Citibank has gone to an international arbitration tribunal for the enforcement of the hedging contracts with the Ceylon Petroleum Corporation (CPC), The Sunday Times learns.
Citibank is reported to have filed action prior to this week’s Supreme Court ruling to vacate all its interim orders on the hedging agreements with the CPC.
However a spokesman for the Standard Chartered Bank which also signed the hedging deal with the CPC said, “As an international bank recognized globally for our high levels of governance, we always seek to comply
with relevant local and international laws and regulations."
Petroleum Minister A.H.M. Fowzie said the government was not bound to honour the due to banks in terms of a Central Bank decision.
He said the CPC had still not resumed the import of crude oil as it was now being handled by the Treasury in accordance with the Supreme Court’s interim order.
Meanwhile, an official of the Commission Investigating Allegations of Bribery or Corruption said they were probing charges by the Central Bank relating to the hedging deal.
Meanwhile analysts said the Supreme Court ruling could have dire political and economic consequences for the country.
Transparency International’s Sri Lankan chief J.C. Weliamuna said the government’s refusal to comply with the Supreme Court order to reduce the price of petrol was 'unprecedented'.
He said this was perhaps the only known case where the government refused to carry out a part of a Supreme Court order. "It is also unprecedented that the Court gave an order and withdrew it," he said.
Constitutional expert Rohan Edrisinghe said the government’s refusal to obey the court order had created a dangerous situation because it amounted to violation of the Constitution.
He said the government’s failure to implement the 17th Amendment was also a violation of the Constitution and it appeared that the government might get used to the idea of violating the Constitution and the law and only doing what it wanted.
Dr.
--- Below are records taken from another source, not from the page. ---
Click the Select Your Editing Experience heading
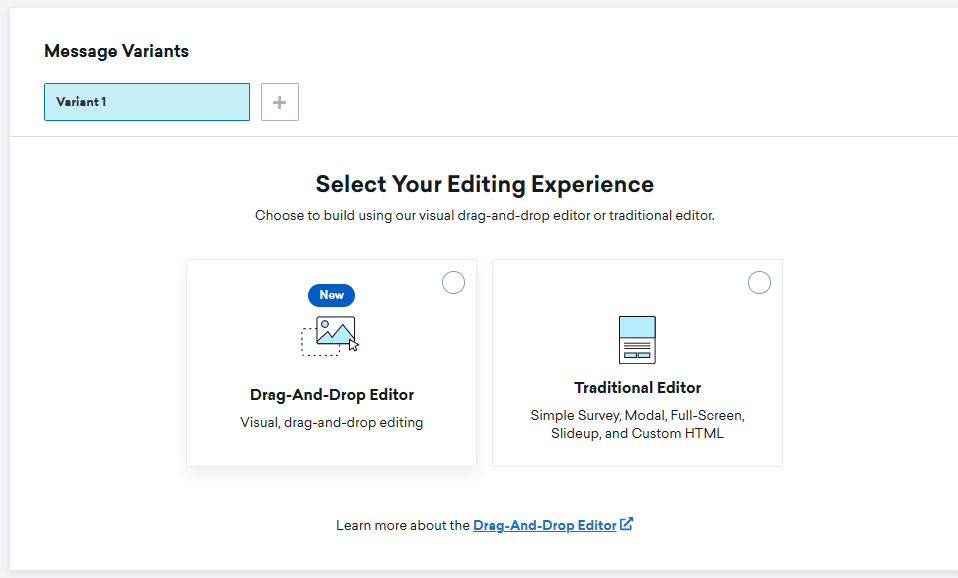This screenshot has height=578, width=958. [x=484, y=184]
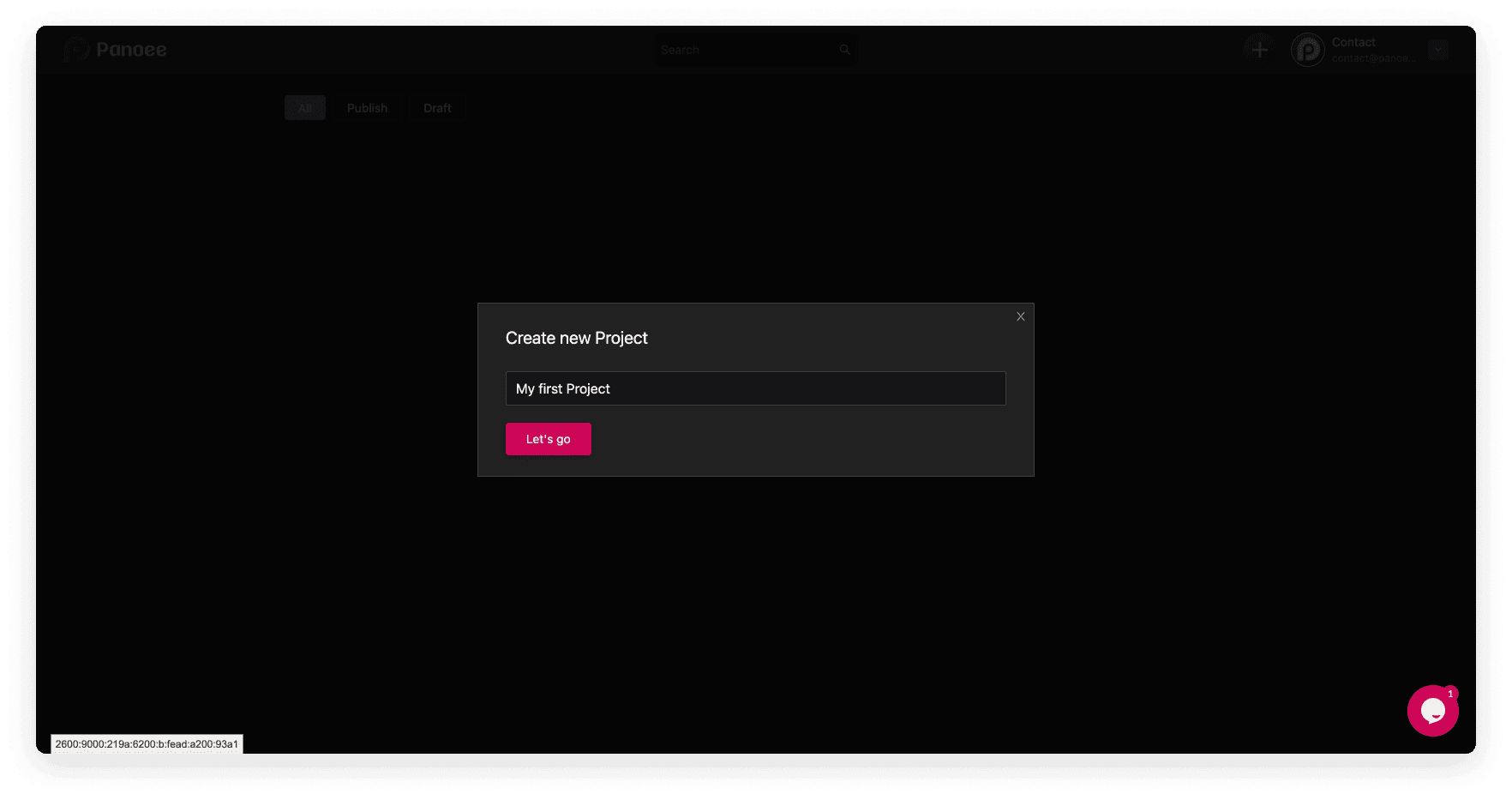The image size is (1512, 800).
Task: Click the Contact account name
Action: 1353,42
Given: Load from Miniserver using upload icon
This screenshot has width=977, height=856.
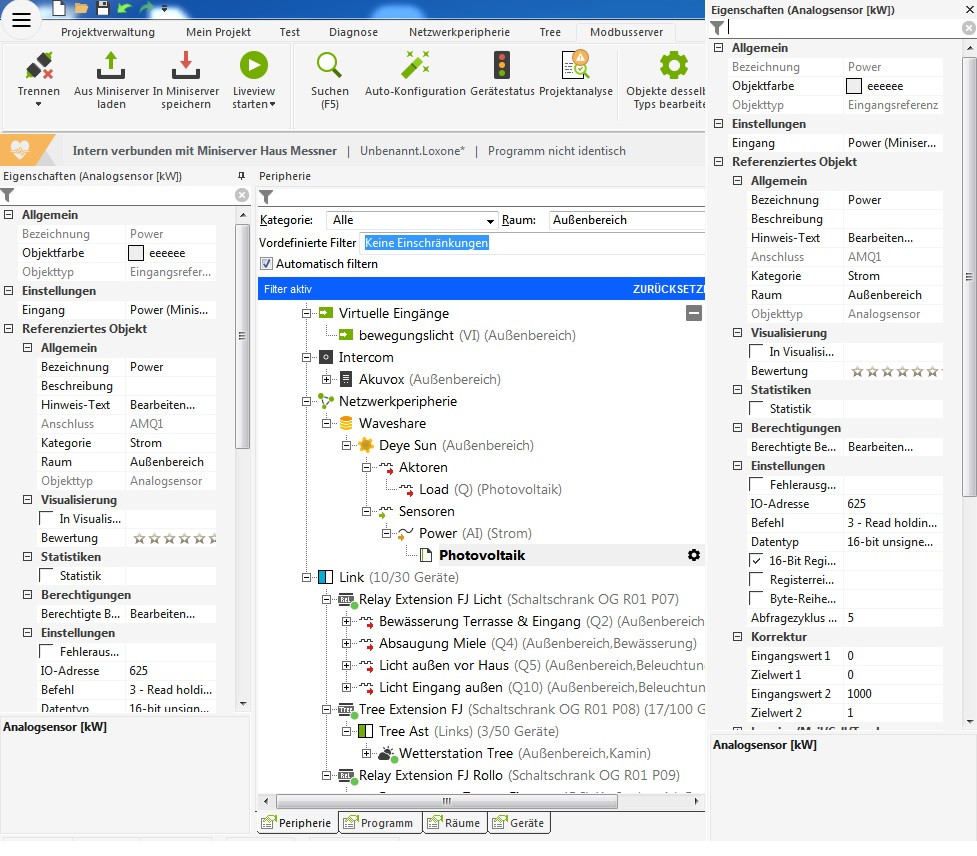Looking at the screenshot, I should [111, 67].
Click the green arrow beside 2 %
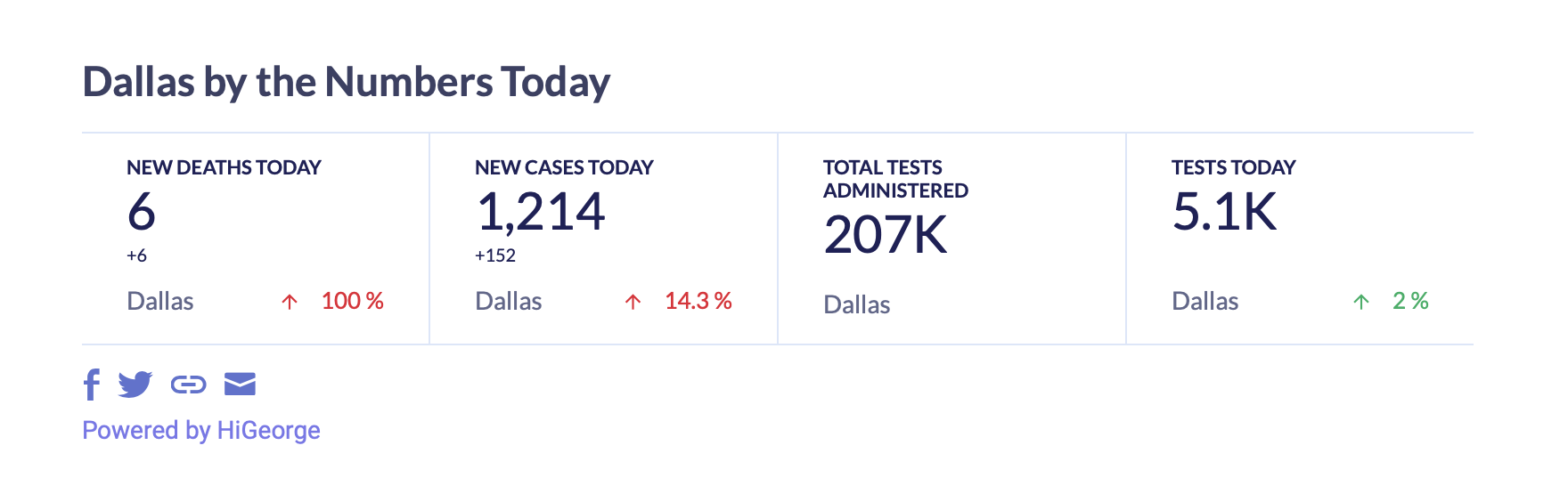The height and width of the screenshot is (486, 1568). [x=1361, y=302]
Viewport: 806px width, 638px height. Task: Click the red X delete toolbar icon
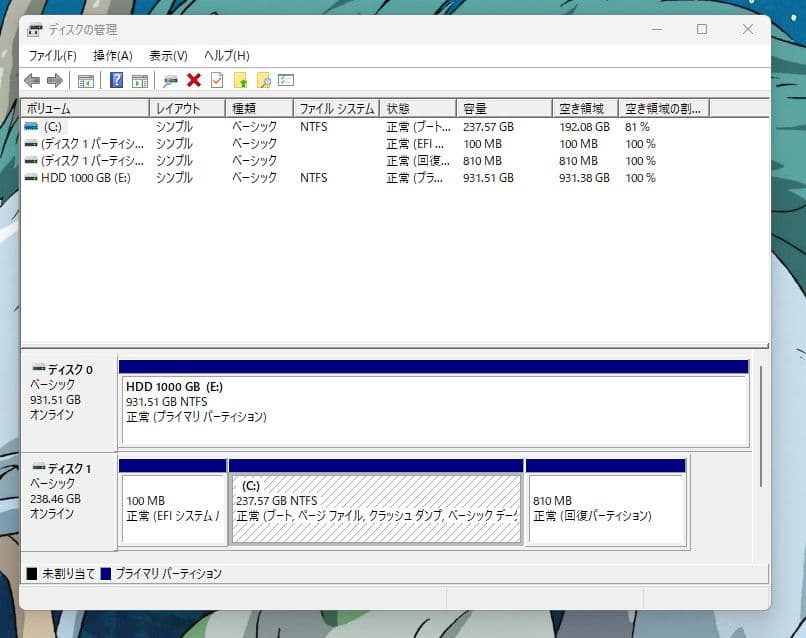coord(194,80)
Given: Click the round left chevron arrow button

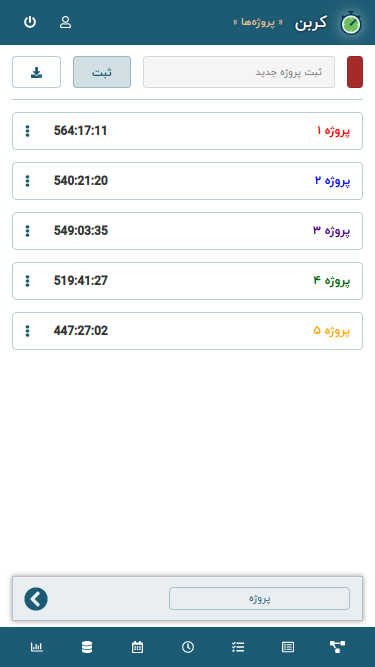Looking at the screenshot, I should pos(36,599).
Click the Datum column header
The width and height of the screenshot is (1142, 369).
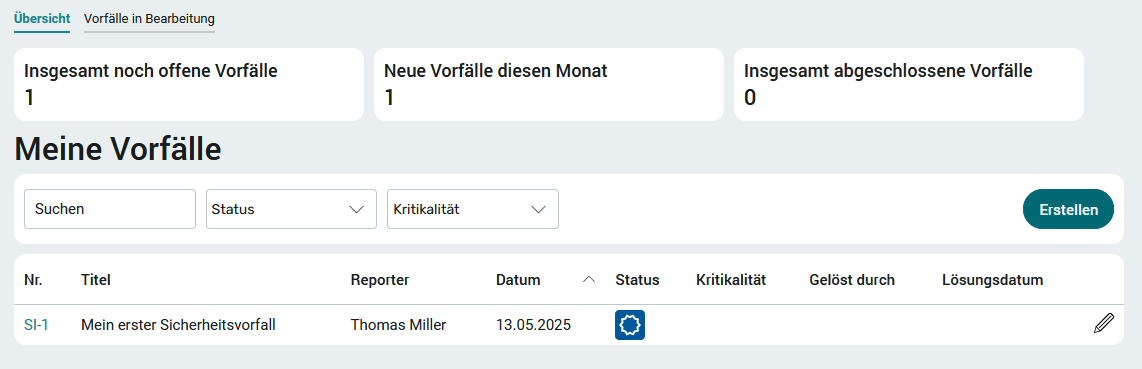[518, 280]
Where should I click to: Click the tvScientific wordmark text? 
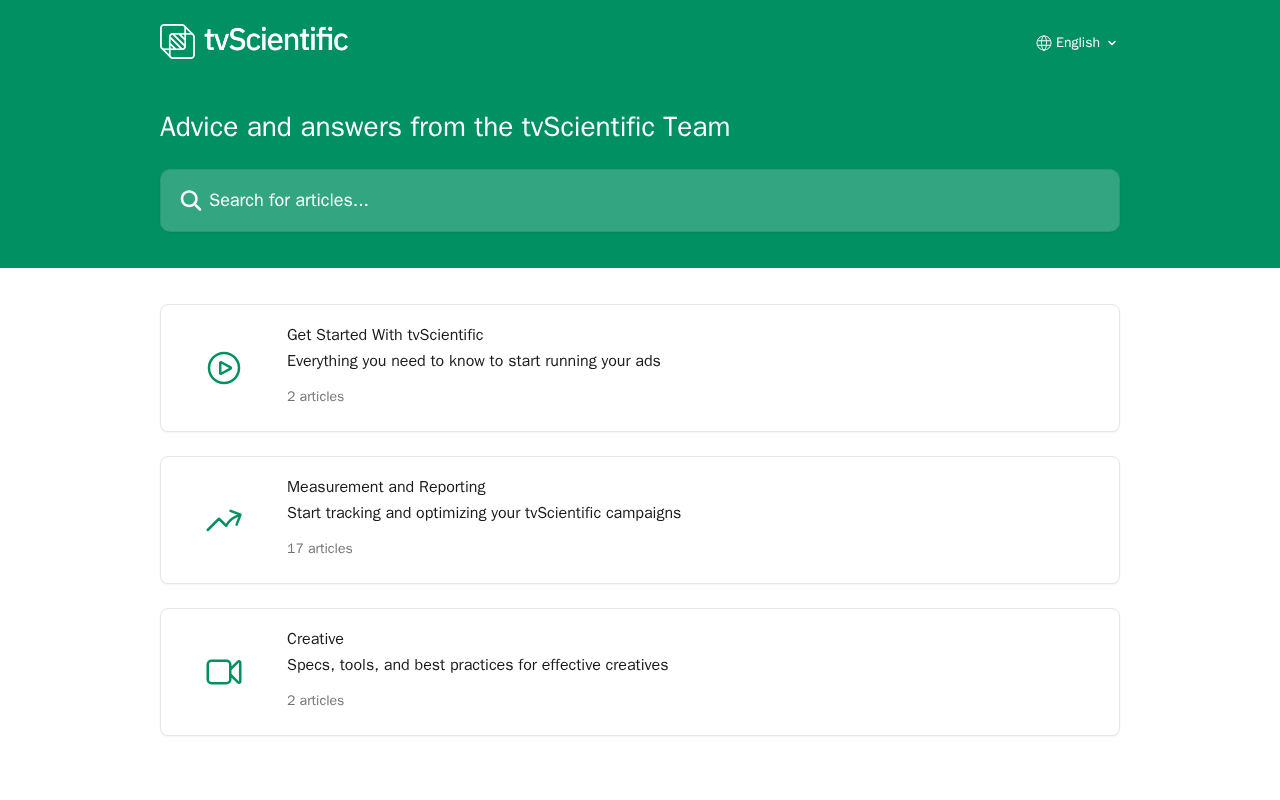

Edrisinghe said he feared the country was going from a constitutional government to an authoritarian government.
Leading economist Sirimal Abeyratne said the oil hedging crisis surrounding the CPC had created a negative impression about Sri Lanka and it could have a harmful impact on foreign investments.
He said foreign countries and organizations had a wide range of choices as far as their investment destinations were concerned and there was no good reason why they should consider Sri Lanka above any other country in Asia.
“If the CPC pays what is estimated to be around US$ 800 million to the banks in terms of the hedging contracts, Sri Lanka's foreign reserve position will plunge drastically. Gross official reserves stood at around US$ 3 billion in mid 2008 and have since come down to US$ 1.5 billion or lower by this week,” he said.